Otras sirenas habitan en grandiosas grutas submarinas, en donde las anémonas naranja, las estrellas rojas y los erizos marrones vuelven todavía más claras y azules las aguas, y los peces multicolores ostentan colas de pájaros tropicales, célebres costados de finos metales. Ella en cambio es la única sirena de este río cenagoso, ancho, turbio y lento, y se aloja debajo de los restos negruzcos de un barco hundido, un montón de madera podrida encastrada en el barro, entre cajas oxidadas, botellas, zapatos viscosos y peces planos con los ojos en la espalda, repugnantes. Ni siquiera consigue mantener limpios sus cabellos; tiene solamente un viejo peine, roto, de plástico negro, que siempre se le enreda con alguna porquería, pedacitos de papel, cáscaras de naranja, cordones que el río arrastra en su imparable indiferencia. Y así la sirena está siempre sucia, desgreñada, y cada vez que se atreve a salir a la costa a peinarse y a sacarse de las escamas las costras de barro pegajoso, los niños del lugar le tiran basura, los hombres le proponen porquerías, y un domingo fue un cura con tres mujeres vestidas de negro a exorcizarla, agitando una cruz. Por eso decidió no hacerse ver más dando vueltas por ahí; pero el problema más serio es la planta química recientemente inaugurada aguas arriba, que cada tanto arroja en el río desechos irritantes.
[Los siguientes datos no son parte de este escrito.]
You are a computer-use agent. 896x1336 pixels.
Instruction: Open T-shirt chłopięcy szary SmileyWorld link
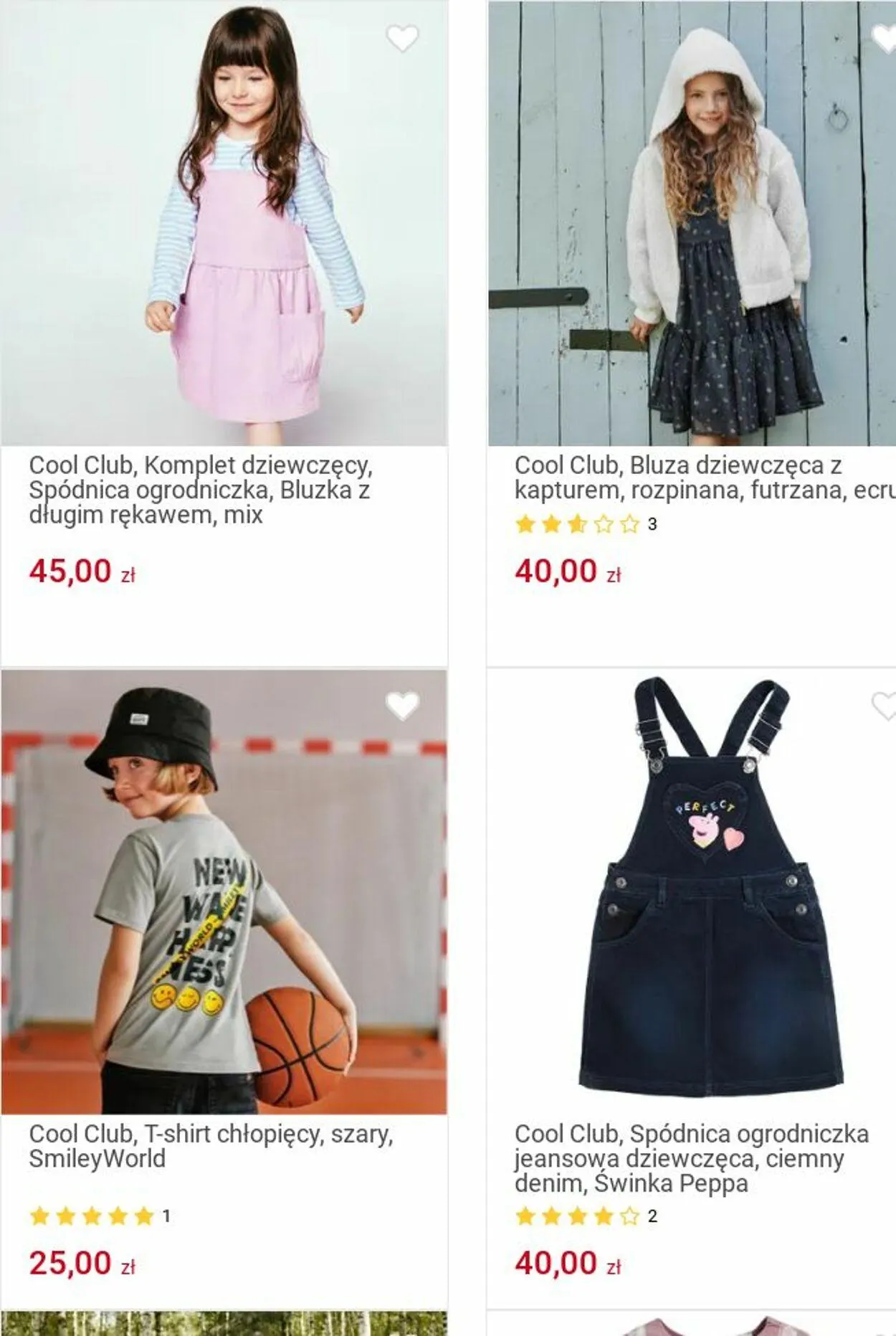coord(211,1146)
Ahora la sirena tiene tos, y sobre todo le pica la parte humana de su cuerpo; debería mudarse al valle, más cerca de la desembocadura, pero allí el agua sabe a mar y ella no puede tolerar la salobridad. Más arriba, en cambio, la corriente es demasiado fuerte, hay que nadar todo el día para permanecer en el mismo lugar, no se descansa ni siquiera de noche. Nadie se ocupa de la sirena solitaria, salvo un empleado de la municipalidad que de tanto en tanto se presenta a reclamar el depósito de ciertos impuestos que ella de ninguna manera puede pagar. Entre la fábrica de abono y el hombre de los impuestos, la última sirena del río está muy deprimida y ya van dos veces que ha intentado suicidarse, con esos tubitos de barbitúricos que en primavera arrastra la crecida.
Juan Rodolfo Wilcock, El estereoscopio de los solitarios, Edhasa, Barcelona, 2000, pp. 82-83.
Juan Rodolfo Wilcock, El estereoscopio de los solitarios, Edhasa, Barcelona, 2000, pp. 82-83.